As he could have only a few minutes ago when someone followed her. Roy might have motivation to try to rattle her, but who knew the guesthouse and grounds better than Carson?

She picked up the phone on the desk in the corner — her phone was back in the guesthouse — and stabbed in numbers.

“Are you calling the sheriff?”

“No. He has enough to do.” She hung up, and dialed another number. No answer at either of Roy’s numbers. “What’s Carson’s phone number?”

She hit the numbers as Dallas recited them. It rang and rang. Until a neutral voice invited her to leave a message. To be sure, she also called the law office, and got the standard message.

She replaced the phone, said to Dallas, “It could have been him.”

She saw his recognition that she meant more than chasing her from the guesthouse.

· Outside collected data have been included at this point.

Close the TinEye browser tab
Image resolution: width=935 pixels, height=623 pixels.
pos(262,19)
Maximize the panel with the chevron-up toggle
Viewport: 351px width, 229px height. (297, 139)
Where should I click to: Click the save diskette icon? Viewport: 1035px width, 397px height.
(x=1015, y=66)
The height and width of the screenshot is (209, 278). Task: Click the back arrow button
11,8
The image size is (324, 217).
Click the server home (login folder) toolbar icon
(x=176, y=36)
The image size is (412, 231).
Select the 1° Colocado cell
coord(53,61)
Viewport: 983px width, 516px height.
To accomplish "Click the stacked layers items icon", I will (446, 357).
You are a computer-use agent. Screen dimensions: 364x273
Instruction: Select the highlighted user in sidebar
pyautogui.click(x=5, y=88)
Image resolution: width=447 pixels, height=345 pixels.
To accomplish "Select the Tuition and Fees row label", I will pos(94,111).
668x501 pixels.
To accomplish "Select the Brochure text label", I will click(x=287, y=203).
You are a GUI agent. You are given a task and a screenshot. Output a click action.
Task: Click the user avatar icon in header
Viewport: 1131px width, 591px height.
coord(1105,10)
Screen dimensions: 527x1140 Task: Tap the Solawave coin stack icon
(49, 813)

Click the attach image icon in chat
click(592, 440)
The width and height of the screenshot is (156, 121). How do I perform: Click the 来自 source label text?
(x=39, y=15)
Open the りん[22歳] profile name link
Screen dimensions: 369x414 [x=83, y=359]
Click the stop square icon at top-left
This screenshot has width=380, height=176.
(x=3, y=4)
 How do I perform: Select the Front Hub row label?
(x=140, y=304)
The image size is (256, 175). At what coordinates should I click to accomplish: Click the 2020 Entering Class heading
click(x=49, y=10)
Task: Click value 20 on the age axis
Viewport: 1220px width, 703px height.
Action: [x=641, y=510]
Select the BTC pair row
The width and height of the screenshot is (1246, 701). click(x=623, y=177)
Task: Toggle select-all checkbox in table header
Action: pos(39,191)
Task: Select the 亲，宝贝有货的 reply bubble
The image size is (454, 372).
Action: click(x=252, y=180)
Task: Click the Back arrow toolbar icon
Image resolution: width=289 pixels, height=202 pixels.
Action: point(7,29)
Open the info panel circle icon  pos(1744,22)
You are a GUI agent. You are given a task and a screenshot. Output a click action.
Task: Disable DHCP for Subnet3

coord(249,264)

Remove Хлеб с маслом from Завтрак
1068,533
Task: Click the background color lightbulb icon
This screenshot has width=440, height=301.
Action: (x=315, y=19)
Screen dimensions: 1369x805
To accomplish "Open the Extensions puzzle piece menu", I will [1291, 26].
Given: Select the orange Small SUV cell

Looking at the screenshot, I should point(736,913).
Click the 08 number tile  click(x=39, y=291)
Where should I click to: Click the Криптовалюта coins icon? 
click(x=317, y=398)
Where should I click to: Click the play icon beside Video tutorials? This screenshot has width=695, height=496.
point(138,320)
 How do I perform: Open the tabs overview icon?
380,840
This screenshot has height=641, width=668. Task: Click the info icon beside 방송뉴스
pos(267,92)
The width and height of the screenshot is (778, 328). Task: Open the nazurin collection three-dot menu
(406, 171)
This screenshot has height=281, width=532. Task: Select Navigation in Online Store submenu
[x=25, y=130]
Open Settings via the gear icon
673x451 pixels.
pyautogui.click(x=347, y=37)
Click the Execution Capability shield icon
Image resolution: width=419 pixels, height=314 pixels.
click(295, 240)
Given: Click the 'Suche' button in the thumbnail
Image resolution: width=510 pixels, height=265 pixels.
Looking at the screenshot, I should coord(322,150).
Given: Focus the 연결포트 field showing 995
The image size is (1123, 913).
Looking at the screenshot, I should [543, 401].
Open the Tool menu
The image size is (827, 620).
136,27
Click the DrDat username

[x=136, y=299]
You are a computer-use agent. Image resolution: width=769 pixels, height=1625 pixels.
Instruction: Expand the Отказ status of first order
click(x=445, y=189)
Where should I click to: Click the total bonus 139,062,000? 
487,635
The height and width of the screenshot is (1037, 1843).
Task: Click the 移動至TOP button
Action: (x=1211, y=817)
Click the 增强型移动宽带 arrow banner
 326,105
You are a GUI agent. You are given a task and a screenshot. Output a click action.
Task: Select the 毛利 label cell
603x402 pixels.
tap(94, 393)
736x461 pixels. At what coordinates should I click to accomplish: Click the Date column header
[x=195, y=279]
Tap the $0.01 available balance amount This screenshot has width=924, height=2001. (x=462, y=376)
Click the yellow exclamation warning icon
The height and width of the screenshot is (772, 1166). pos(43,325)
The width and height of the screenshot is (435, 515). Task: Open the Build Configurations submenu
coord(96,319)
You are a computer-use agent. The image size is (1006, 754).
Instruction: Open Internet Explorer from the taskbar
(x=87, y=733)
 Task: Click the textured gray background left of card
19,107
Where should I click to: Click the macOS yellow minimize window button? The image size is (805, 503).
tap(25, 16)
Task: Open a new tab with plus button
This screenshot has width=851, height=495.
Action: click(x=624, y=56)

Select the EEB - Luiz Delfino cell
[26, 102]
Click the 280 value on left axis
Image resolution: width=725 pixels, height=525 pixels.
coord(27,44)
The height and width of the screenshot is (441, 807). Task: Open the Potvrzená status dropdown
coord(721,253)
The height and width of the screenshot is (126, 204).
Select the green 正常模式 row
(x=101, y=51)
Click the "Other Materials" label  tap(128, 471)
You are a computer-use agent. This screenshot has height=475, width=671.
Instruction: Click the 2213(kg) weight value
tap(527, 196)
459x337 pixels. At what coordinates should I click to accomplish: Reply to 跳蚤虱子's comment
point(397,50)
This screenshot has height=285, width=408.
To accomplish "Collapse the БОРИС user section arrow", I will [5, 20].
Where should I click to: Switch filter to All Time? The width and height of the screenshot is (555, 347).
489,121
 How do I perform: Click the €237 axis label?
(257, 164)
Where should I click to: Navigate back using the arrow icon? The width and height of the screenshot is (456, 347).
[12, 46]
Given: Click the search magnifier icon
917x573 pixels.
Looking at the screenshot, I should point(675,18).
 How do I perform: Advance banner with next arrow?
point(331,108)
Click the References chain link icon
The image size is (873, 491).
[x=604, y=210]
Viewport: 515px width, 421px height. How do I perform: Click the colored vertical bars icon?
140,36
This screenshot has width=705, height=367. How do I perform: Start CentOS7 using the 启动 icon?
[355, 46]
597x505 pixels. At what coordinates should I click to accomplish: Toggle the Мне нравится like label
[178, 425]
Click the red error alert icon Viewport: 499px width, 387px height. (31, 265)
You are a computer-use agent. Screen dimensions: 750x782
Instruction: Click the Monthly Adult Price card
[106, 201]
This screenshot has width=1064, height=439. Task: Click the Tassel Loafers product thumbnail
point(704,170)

He shook his head, but said only, “Tell me what happened.”

When she’d finished, a slight smile lifted his face for a moment. “You’re a resourceful woman, Maggie Frye. A resourceful woman. Moreover, your resourcefulness has put the mark of Cain on the perpetrator. More accurately the stink of refuse on him. If you can find someone who smells, you’ll know you have the man.”

Damn, if he wasn’t right.

But only for a short time.

The person would change, shower as soon as possible to get the stink off.

If it was Roy, he was already heading out of town, and with myriad routes to choose from her odds of catching him were crap.

Carson’s options were more limited. If he bore the stink of her counterattack he couldn’t risk seeing anyone else, because when word got out about her follower and the garbage spill — and word would get out in Bedhurst — people would connect him with the incident. He had to get home, fast. To wash off evidence.

“Where are you goin’?” Dallas called as she sprinted out.

“I’ll be back.”

She retraced her route through the house. Outside, instead of the darkened path, she followed the open walk that led to the lane that serviced the guesthouse, then ran down its center to her car, digging out the keys she’d pocketed after locking the guesthouse’s back door. She slammed it into reverse and backed up.